• Directions for this task:
Scan the records for the string "yellow" and copy every line that holds it.

• Dataset records:
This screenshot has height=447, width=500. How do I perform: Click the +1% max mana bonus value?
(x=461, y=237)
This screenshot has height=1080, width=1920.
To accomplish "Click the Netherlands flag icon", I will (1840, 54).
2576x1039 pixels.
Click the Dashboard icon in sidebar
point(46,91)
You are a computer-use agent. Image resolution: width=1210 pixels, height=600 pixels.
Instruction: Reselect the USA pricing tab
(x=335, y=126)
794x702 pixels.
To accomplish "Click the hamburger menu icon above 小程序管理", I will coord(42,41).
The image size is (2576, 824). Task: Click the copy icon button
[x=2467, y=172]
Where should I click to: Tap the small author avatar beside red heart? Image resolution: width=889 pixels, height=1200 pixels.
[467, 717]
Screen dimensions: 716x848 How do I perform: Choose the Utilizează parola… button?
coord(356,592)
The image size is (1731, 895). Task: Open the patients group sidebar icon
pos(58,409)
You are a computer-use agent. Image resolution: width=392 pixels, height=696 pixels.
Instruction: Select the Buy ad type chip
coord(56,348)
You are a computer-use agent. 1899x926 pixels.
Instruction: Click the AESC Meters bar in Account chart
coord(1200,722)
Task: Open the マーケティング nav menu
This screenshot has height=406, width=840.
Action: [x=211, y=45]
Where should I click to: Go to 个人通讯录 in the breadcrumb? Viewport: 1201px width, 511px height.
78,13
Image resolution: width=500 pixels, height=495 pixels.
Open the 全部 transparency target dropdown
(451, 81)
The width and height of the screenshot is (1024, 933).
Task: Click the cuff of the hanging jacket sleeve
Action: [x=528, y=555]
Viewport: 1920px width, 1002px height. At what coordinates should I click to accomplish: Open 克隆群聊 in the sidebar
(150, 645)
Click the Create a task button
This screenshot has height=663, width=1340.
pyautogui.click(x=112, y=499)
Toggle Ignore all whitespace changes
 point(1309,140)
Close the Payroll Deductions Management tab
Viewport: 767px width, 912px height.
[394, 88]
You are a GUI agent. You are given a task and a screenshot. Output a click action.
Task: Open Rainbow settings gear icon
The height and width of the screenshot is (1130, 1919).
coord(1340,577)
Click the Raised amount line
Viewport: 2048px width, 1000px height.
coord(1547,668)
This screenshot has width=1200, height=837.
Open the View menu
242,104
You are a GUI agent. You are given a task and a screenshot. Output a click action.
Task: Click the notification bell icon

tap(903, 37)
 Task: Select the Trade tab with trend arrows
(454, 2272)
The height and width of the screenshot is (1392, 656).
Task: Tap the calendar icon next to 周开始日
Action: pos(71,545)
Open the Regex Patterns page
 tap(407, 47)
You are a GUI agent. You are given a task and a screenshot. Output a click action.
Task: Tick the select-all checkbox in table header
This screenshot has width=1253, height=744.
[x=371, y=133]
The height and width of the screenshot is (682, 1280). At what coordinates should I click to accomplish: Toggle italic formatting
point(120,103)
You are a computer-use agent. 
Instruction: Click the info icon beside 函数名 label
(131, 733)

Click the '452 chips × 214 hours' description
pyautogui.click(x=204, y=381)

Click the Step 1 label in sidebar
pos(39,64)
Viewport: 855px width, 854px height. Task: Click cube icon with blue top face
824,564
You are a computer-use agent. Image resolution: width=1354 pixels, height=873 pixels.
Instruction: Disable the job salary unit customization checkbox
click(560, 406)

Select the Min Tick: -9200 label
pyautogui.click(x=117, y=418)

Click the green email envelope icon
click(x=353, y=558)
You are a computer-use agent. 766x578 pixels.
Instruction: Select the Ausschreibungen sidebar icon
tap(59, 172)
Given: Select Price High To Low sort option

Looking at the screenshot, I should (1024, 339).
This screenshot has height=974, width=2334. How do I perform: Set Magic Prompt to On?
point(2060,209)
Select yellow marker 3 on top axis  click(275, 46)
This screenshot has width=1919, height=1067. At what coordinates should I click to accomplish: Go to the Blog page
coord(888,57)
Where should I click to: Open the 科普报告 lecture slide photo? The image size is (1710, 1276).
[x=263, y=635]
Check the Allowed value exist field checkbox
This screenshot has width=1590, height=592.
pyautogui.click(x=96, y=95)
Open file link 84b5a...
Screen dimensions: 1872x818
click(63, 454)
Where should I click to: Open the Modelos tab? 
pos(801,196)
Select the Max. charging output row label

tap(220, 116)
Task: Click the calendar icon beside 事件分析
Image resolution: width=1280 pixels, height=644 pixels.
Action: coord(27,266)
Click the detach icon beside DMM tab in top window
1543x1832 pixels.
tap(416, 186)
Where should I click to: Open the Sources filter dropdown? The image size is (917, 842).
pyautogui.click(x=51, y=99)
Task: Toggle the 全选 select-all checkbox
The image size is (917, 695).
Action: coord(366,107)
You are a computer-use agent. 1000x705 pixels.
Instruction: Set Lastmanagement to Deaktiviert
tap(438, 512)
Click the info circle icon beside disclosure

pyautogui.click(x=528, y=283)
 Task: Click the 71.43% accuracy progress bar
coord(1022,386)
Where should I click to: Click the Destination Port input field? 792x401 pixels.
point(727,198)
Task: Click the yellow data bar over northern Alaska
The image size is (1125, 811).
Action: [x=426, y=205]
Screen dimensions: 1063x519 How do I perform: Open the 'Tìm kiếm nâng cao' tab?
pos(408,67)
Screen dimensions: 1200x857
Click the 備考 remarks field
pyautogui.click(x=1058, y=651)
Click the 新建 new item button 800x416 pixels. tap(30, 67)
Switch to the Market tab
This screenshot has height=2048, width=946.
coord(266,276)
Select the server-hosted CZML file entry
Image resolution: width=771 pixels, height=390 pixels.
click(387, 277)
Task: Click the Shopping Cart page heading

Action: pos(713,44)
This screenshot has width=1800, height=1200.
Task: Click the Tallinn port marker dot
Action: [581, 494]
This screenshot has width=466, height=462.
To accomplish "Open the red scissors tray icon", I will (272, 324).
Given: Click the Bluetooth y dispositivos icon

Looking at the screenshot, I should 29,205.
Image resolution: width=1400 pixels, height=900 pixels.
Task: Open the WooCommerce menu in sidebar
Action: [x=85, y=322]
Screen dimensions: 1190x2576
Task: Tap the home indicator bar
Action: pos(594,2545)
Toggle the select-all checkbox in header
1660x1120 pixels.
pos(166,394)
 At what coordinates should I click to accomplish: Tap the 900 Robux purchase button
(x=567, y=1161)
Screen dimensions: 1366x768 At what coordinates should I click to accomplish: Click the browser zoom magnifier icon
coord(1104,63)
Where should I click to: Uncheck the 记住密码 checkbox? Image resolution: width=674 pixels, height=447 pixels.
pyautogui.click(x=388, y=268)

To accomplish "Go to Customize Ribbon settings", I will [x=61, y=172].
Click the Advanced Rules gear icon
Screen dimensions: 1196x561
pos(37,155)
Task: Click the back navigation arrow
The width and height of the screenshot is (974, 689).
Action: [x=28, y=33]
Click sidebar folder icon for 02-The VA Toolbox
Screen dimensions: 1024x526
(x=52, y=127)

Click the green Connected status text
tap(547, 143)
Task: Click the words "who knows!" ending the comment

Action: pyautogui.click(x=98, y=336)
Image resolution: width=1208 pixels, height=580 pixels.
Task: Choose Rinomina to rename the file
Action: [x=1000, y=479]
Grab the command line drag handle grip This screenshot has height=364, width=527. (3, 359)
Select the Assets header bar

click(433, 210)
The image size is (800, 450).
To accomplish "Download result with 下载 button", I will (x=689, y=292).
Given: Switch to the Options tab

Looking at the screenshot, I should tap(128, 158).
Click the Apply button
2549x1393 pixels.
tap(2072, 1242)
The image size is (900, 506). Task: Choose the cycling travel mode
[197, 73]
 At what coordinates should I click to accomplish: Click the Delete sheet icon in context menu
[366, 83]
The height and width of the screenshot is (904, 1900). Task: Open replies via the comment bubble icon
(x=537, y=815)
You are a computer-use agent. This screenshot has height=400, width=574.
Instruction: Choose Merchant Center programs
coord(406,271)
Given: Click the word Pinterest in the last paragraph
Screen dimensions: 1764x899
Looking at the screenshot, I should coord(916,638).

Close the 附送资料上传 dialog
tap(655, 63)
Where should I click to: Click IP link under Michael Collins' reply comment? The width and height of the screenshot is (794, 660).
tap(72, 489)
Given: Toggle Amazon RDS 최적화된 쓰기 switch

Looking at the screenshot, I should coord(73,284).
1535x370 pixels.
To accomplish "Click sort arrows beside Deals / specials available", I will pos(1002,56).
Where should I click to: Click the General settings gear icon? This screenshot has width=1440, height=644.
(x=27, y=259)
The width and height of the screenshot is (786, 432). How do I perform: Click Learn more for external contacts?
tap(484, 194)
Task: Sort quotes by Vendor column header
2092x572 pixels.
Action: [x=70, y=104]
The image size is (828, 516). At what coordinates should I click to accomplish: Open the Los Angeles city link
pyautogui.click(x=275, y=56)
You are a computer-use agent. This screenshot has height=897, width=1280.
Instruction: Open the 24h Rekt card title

• Answer below:
Select yellow marker 3 on top axis  click(275, 46)
Task: Click the yellow data bar over northern Alaska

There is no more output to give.